Just how medically accurate is Chicago Med?
Social media famous Dr. Mike created a YouTube video concerning medical television shows and just how accurate they are. For the hit NBC drama, he graded them extremely well.
“I couldn’t find almost anything medically wrong with it,” he admitted. He noted that the show does a great job at showcasing nurses. He also mentioned the fact that they showed nurses telling residents how to do something like chest compressions is accurate. Overall, he said that they have accurate procedures and use good terminology.
In real life, the show is roughly 80-85% medically accurate. The writers can only use real, published medical cases and dramatize that. However, when it comes to the pandemic, it isn’t as accurate as it typically is.
One fan who claimed that they are a respiratory therapist on Reddit noted how inaccurate the portrayal of COVID-19 is.

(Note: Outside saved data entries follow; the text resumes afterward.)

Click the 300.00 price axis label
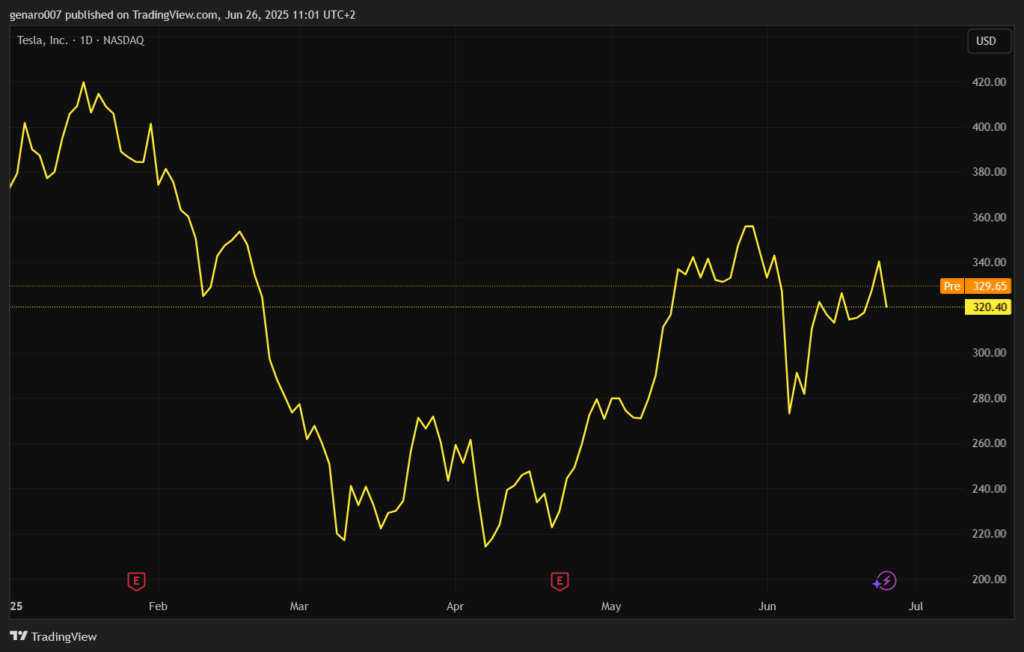This screenshot has width=1024, height=652. pos(988,353)
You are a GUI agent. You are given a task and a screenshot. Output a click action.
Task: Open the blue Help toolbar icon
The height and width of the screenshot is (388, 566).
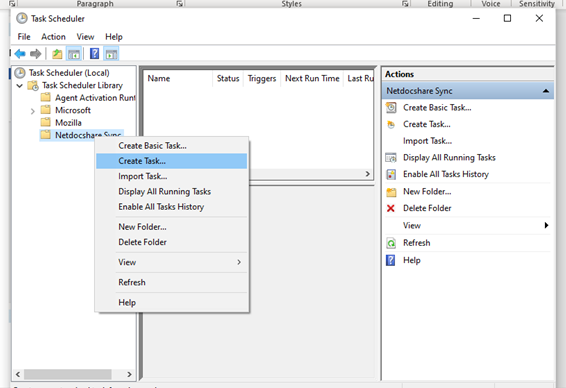[94, 54]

“I enjoy all three of the Chicago shows but they missed the mark when it comes to correct medical terminology as well as the alarms they use. Dr. Choi was discussing poor ‘oxygenation,'” they wrote.
“He states that they even added nitrous oxide instead of nitric oxide,” they added. “These are not the same gases at all nor are they used interchangeably. They also use alarms for a machine they aren’t even using. I thought these shows used advisers.”
In another Reddit thread, two apparent fourth-year medical students explained that it is somewhat accurate but “overly dramatic.”
“Also the scenarios they encounter every episode are like hypothetically possible but most physicians will never encounter them in their careers,” one person wrote.
Numerous people agreed that the CPR technique portrayed on the show is “awful”. But the show cannot accurately portray CPR. For one, CPR in real life would hurt the actor. Additionally, it requires medical training. We do not suggest using ‘Chicago Med’ as a guide. An untrained person could actually hurt someone more if they perform it the way that the show depicts.
“My biggest issue is how much stuff is handled in the ED [Emergency Department],” another wrote. “The ED is for triage and stabilization. It’s supremely unrealistic how they often have patients remaining in their room for days at a time.”
For the emergency department, doctors primarily only call consultations for trauma, psych, and neurology.
“The most recent episode the EM docs were deciding if the patient needed a D&C and dispensing methergine. As soon as she came in with vaginal bleeding an OB/GYN consult would have been called pretty much immediately,” they claimed.
Another aspect that may not be accurate is the fact that there are two attendings treating a single patient.
“It’s a waste of resources and there are usually so many patients to see that it doesn’t make sense,” they explained. “Also, this is a nitpick but they make huge incisions for chest tubes, which is just not necessary.”